Но пару дней назад я написала ему уже довольно поздно, около полуночи, после очередного долгого дня в офисе. Просто шутка, мем про людей, который присылают голосовые без предупреждения, намекая на то, что в последнее время он в основном так и делает. И… Слава не ответил. Утром прислал лаконичное «Ха! Прости, Би, замотался» - и все. Никаких объяснений, никаких намеков. Не то чтобы я ждала от него полного поминутного отчета - у нас нет обязательств друг перед другом, только эта странная, теплая дружба, балансирующая на грани чего-то большего. Но мой разум, как всегда, рисует худшее: другая девушка, случайная ночь, возможно даже, ничего серьезного. Он молодой, свободный, чертовски привлекательный. Почему бы и нет? Я представляю его с кем-то - не Алиной, нет, этого мой бедный маленький исцарапанный ревностью мозг попросту не вынесет, — а с какой-нибудь беззаботной красоткой, которая не боится поддаться его обаянию.
Я убеждаю себя, что это - нормально, стараясь гасить непозволительное собственничество.
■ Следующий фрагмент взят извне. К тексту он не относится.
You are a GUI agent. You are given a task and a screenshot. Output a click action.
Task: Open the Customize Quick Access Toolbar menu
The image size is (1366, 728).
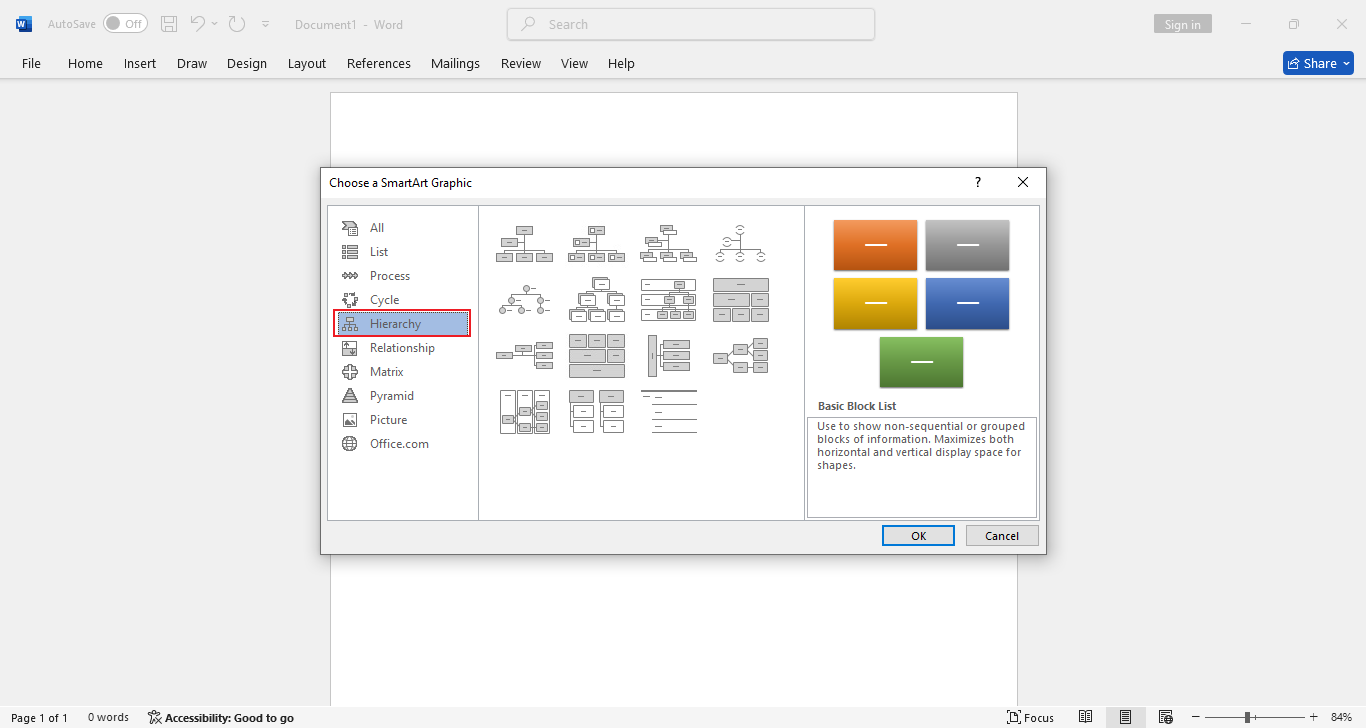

Это его жизнь - было бы странно, если бы молодой красивый, горячий и не обретенный никакими обязательствами мужчина, вел затворнический образ жизни. В нашем дружеском тандеме это - исключительно моя прерогатива.
Но спрятаться от ревности все равно не получается, и я ненавижу себя за это.
Я отбрасываю эти мысли, как надоедливую муху, пытаюсь сосредоточиться на еще одной «проблеме». На моем столе — очередной подарок от Павла Форварда. Огромный букет белых пионов, перевязанный шелковой лентой, и коробка эксклюзивных конфет от Ladurée, привезенных из Парижа, где он был в командировке. Записка, написанная его аккуратным почерком: «Майя, это просто немного французской расслабленности, ничего личного. П.Ф.» Я закатываю глаза, чувствуя, как раздражение смешивается с легким чувством вины. Он думал обо мне даже в Париже, и это должно льстить, но вместо этого ощущается удавкой, мягкой, но настойчивой.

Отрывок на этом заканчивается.